View Issue Details

IDProjectCategoryView StatusLast Update
0002882unrealircdpublic2010-07-14 17:49
ReporterTrocotronic Assigned To 
PrioritynormalSeverityfeatureReproducibilityalways
Status acknowledgedResolutionopen 
PlatformAMD K6 32bitsOSWindows XP ProfessionalOS VersionSP2
Product Version3.2.5 
Summary0002882: Configurable CASEMAPPING (Lower/Uppercase with charsets)
DescriptionI know that charsets for diferent languages is very complex.
I have loaded spanish and catalan charsets.
For example, á is lowercase of Á. So, eáe and eÁe are the same word.
Yes, to distinguish lower and upper letters for every charset sounds too waste. But I think it could be possible.
TagsNo tags attached.
Attached Files
Locedit.zip (356,926 bytes)
locedit-fixed.rar (251,161 bytes)
3rd party modules

Relationships

related to 0002739 closed Badwords does not support charsets 
related to 0002718 closed Russian nicks is case sensivity 
has duplicate 0003101 closed Suggestion about cyrillic nicks 
related to 0002589 closedsyzop mixed charsets in nicknames 

Activities

Stealth

2006-04-13 19:03

reporter   ~0011548

This has been mentioned many times, and will not be fixed. It even describes this in the documentation:

[quote]NOTE 2: Casemapping (if a certain lowercase character belongs to an upper one) is done according to US-ASCII, this means that o" and O" are not recognized as 'the same character' and hence someone can have a nick with B"ar and someone else BA"r at the same time. This is a limitation of the current system and IRCd standards that cannot be solved anytime soon. People should be aware of this limitation. Note that this limitation has always also been applied to channels, in which nearly all characters were always permitted and US-ASCII casemapping was always performed.[/quote]

Trocotronic

2006-04-13 19:18

reporter   ~0011549

Standards, standards, standards... the better improve of unreal is its non-standaring.
You will agree with me that if unreal supports or enchances this feature, will be a better ircd.
Why cannot you break this rule? Is there any special reason for accept US-ASCII as the unique alternative?

Bock

2006-04-19 08:05

reporter   ~0011580

/me send patch to syzop about it.

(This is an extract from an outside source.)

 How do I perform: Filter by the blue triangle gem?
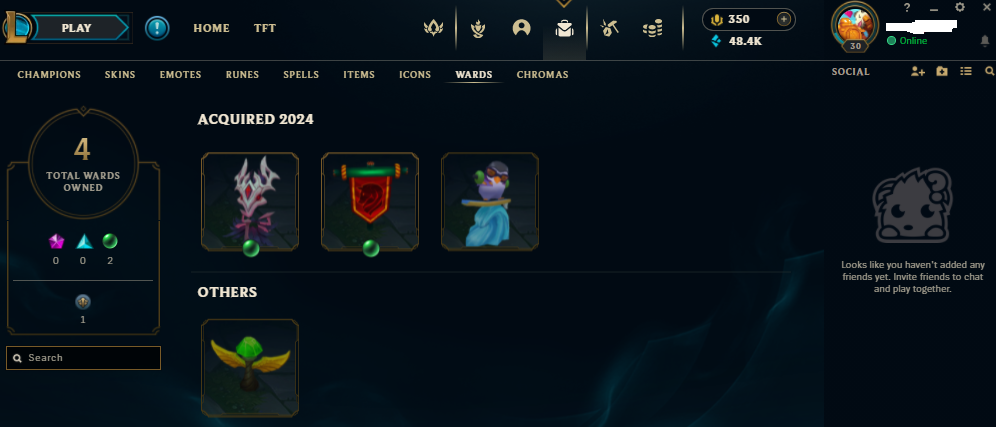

He say, that at 3.3 maybe it be.

Trocotronic

2006-04-20 16:10

reporter   ~0011589

Bock, could you upload your patch, please?
Thank you.

Spider84

2006-05-19 12:10

reporter   ~0011741

ftp://ftp.bynets.org/sources/unreal3.2.4-bynets.diff
this patch add support of different locales in file mode.
You can change locale without server rebuild, just by rehash command.

Bock

2006-05-19 16:16

reporter   ~0011742

yep, this is it.
I hope, that this patch will be in 3.3*.
On our network for 180 days never be bug or crash server with this patch.

Bock

2006-06-05 03:35

reporter   ~0011854

It's clean version of patch to current version cvs (2006-06-05). Fixes trouble for Russian and Belarussian lower/upper issues. Read reame.txt in locale/ for your locale.
PS: It worked on our network (ByNets) since 2006-02 and no bugs/crash not found.

Bock

2006-06-11 09:10

reporter   ~0011944

I added file (Locedit.zip) which conteins GUI editor for locales, patch for current unrealircd (3.2.5-rc3) and directory with locales.
For example you may view to belarussian-w1251 or russian-w1251 files for understanding principle.
Author (Killer{R} - [email protected])) say, that trouble will be (maybe) with multibyte codes (files), but if it be, he may to correct this (chinese for example).
It fixes trouble with namechannels too. Advantage of this patch - add and reload locales file without recompilation and restarting ircd, only rehash.
Since 02.2006 - no errors, crashes, etc.
See you :]

Bock

2006-06-11 12:38

reporter   ~0011945

The fixed version of locedit (supported multibyte too) with sources.

avenger

2006-06-13 08:30

reporter   ~0011950

Note that the patch posted by Spider84 not only adds a support for the locale accents uppercase matching, but add new modules (with other totally unrelated functions), and some ByNets-specific thingies. :)

Bock

2006-06-13 09:23

reporter   ~0011951

2 avenger - yes, it's patch to our network, clean version is listed below. :]

syzop

2006-11-01 07:49

administrator   ~0012540

I've linked a couple of bugids to this one.
Renamed this title to 'Configurable CASEMAPPING (Lower/Uppercase with charsets)', since that's what it is...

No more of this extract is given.